Ya en el pueblo, un ciclista me acompaña hasta un complejo turístico frente al mar.
La recepción del Hotel Cleopatra está llena de clientes henchidos de felicidad. Son los ocupantes de un autocar de El Cairo que mañana, a las cuatro y media de la madrugada, iniciará el largo camino hacia La Meca, adonde llegarán dentro de tres días. Los peregrinos van acompañados de un periodista de la televisión anglófona Nile TV y están impacientes. Caminan de un lado a otro dejando pasar el tiempo. Hablan, diría que de trivialidades, reunidos en grupos, llaman por teléfono o salen a la calle y vuelven a entrar. No pueden estarse quietos. Se nota que es el viaje más importante de sus vidas, de los que han hecho y de todos los que harán.

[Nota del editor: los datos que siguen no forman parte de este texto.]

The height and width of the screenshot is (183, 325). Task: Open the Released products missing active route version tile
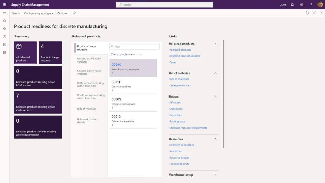point(38,102)
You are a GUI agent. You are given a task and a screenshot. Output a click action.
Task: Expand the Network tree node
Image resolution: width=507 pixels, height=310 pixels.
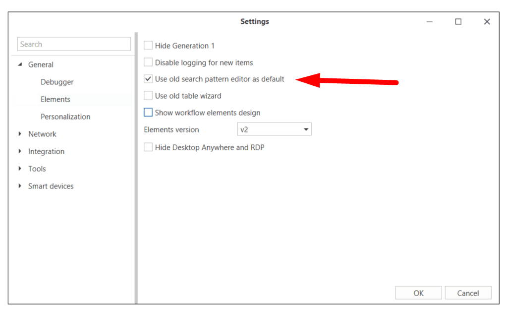click(20, 134)
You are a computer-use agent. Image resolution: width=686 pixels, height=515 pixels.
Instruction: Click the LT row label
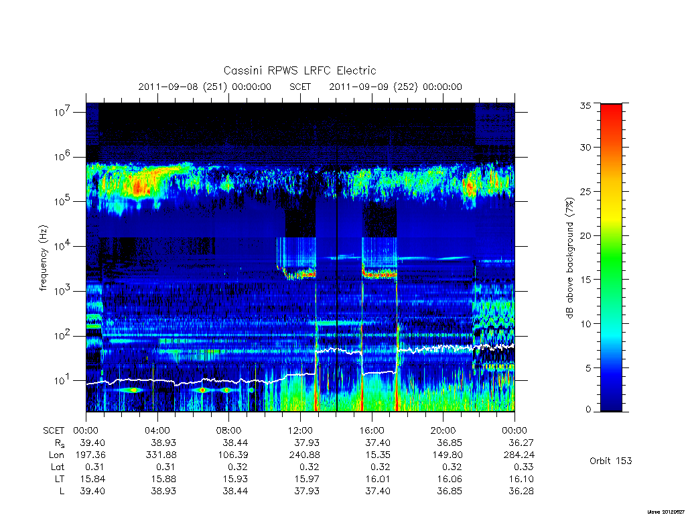click(x=60, y=479)
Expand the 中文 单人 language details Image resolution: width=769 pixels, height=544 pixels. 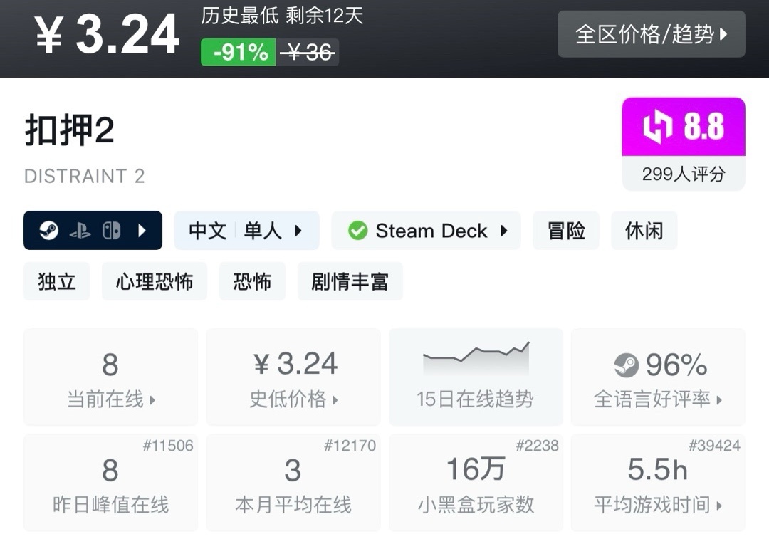tap(246, 231)
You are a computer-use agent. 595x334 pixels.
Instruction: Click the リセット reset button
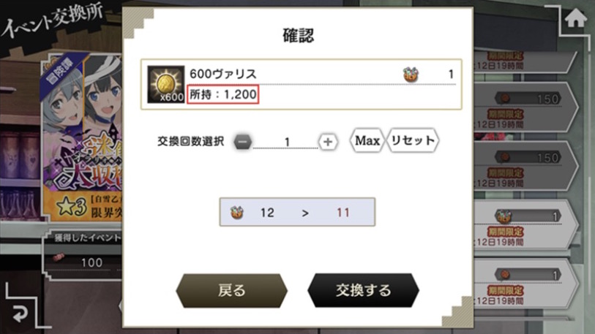[x=413, y=140]
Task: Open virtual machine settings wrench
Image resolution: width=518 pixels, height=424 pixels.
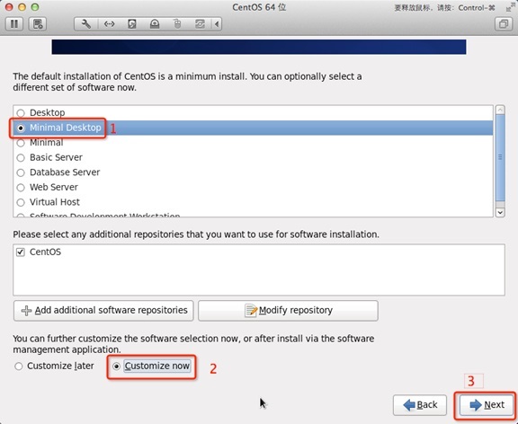Action: [86, 23]
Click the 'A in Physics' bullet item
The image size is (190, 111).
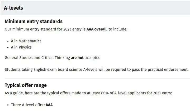[21, 47]
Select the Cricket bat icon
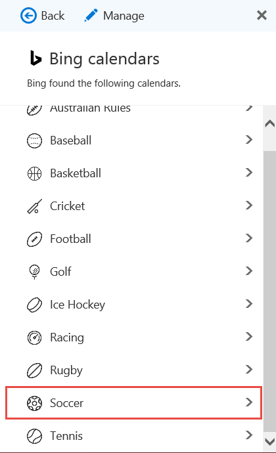Viewport: 276px width, 453px height. 34,206
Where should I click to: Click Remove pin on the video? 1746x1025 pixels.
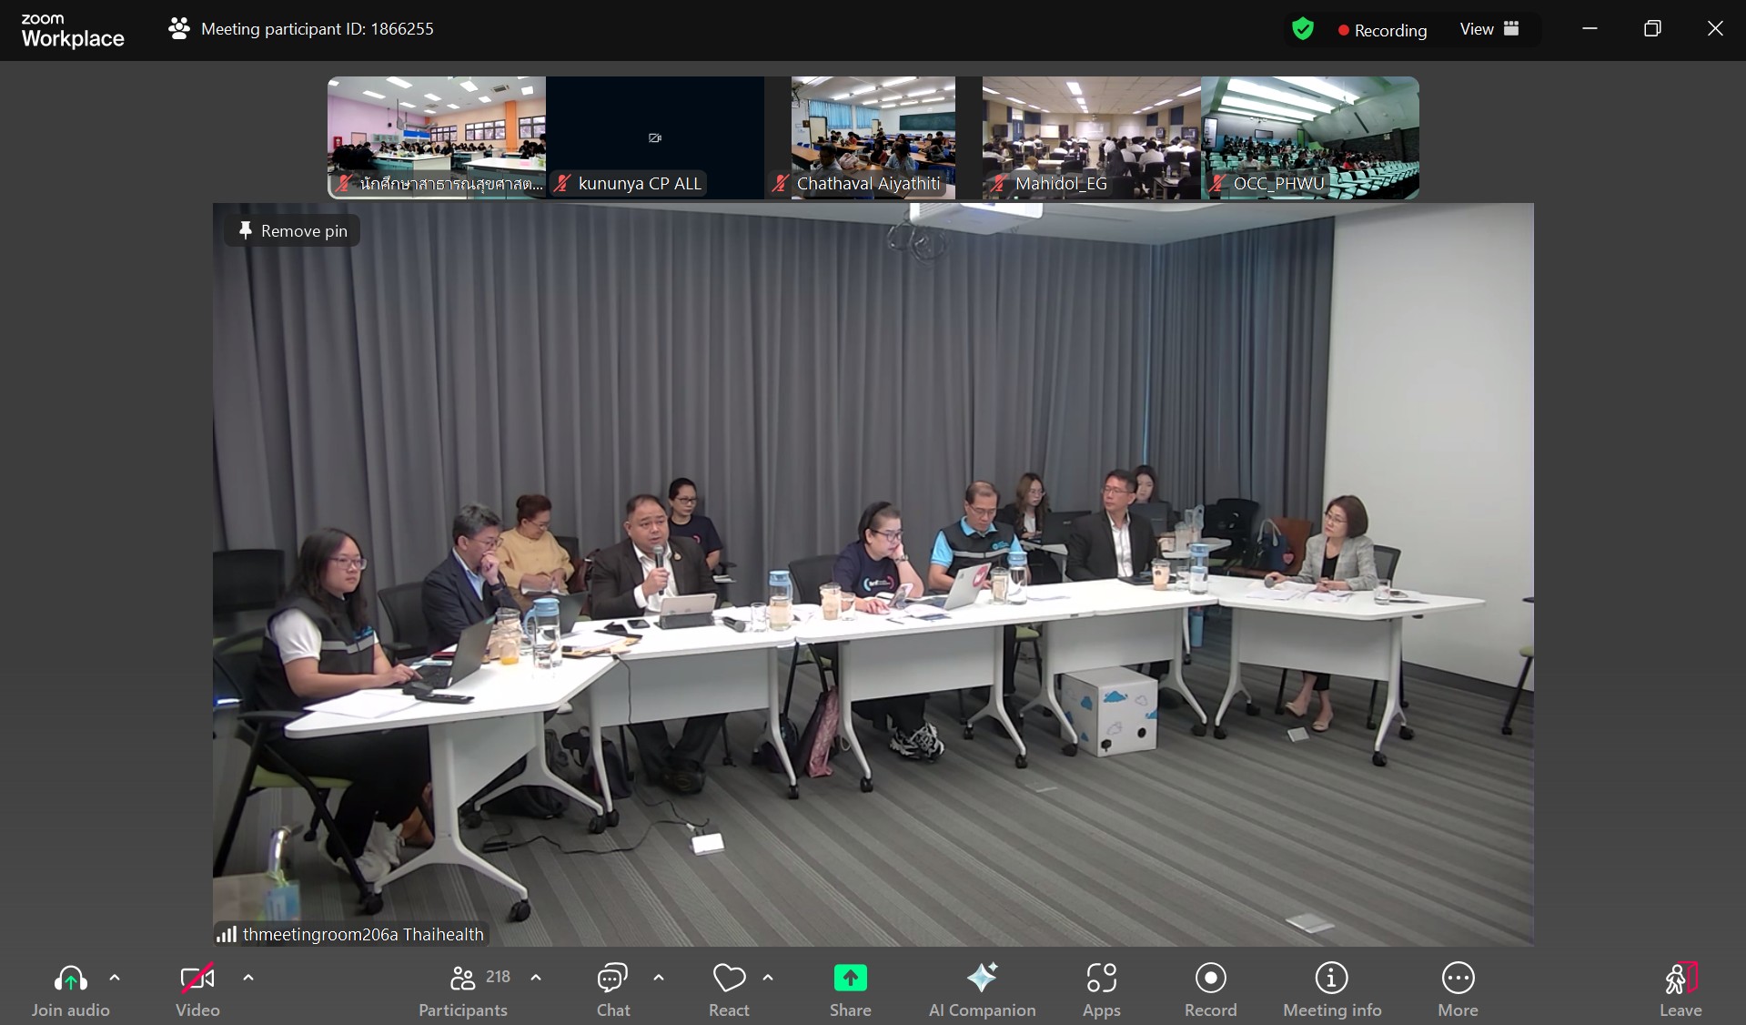click(x=293, y=231)
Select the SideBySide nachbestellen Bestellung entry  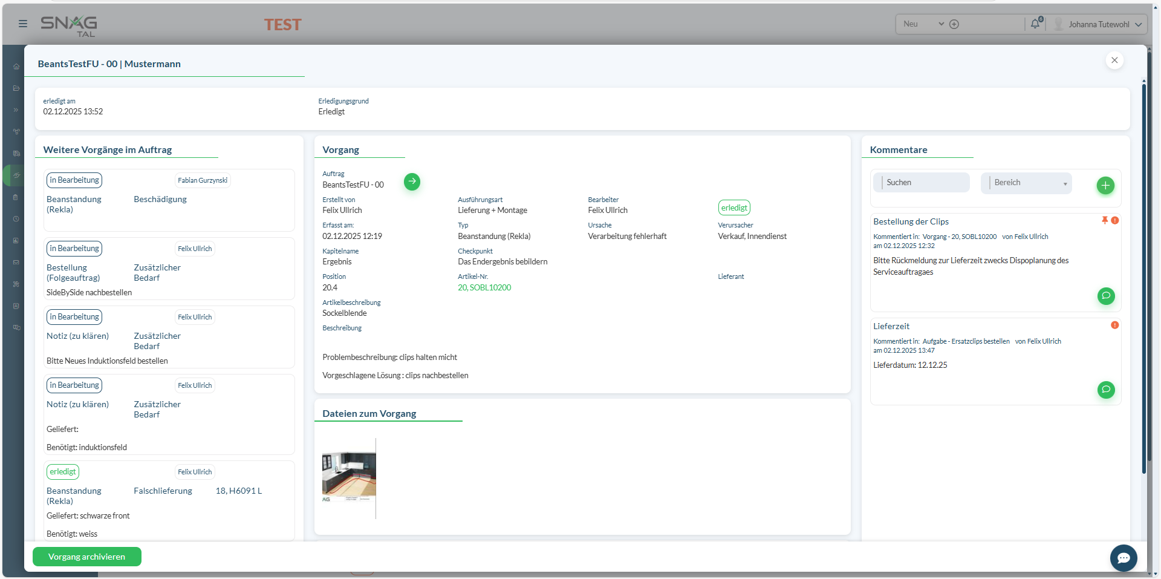(x=169, y=269)
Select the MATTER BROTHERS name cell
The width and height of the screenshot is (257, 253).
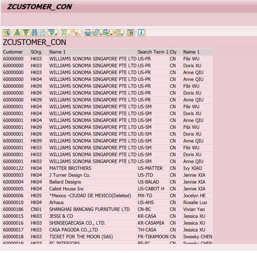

“Aquí estoy yo, Dios; presente ante vosotros, delante de vosotros”, gritarán cuando vean la Kaaba a lo lejos, en un gesto de ofrecimiento a Alá que culminará su vida de creyentes en la ciudad donde nació el profeta. Y no estarán solos. Junto a ellos habrá dos millones de fieles como ellos, vestidos con sábanas blancas sin costuras, procedentes de todos los rincones del planeta.
Una vez aclarado que aunque hablo inglés no soy americano, los camareros insisten en que me siente a comer en una gran mesa alargada que han dispuesto en el centro del comedor para los peregrinos. Pero me da reparo. No voy muy presentable, que digamos, después de ciento cincuenta kilómetros.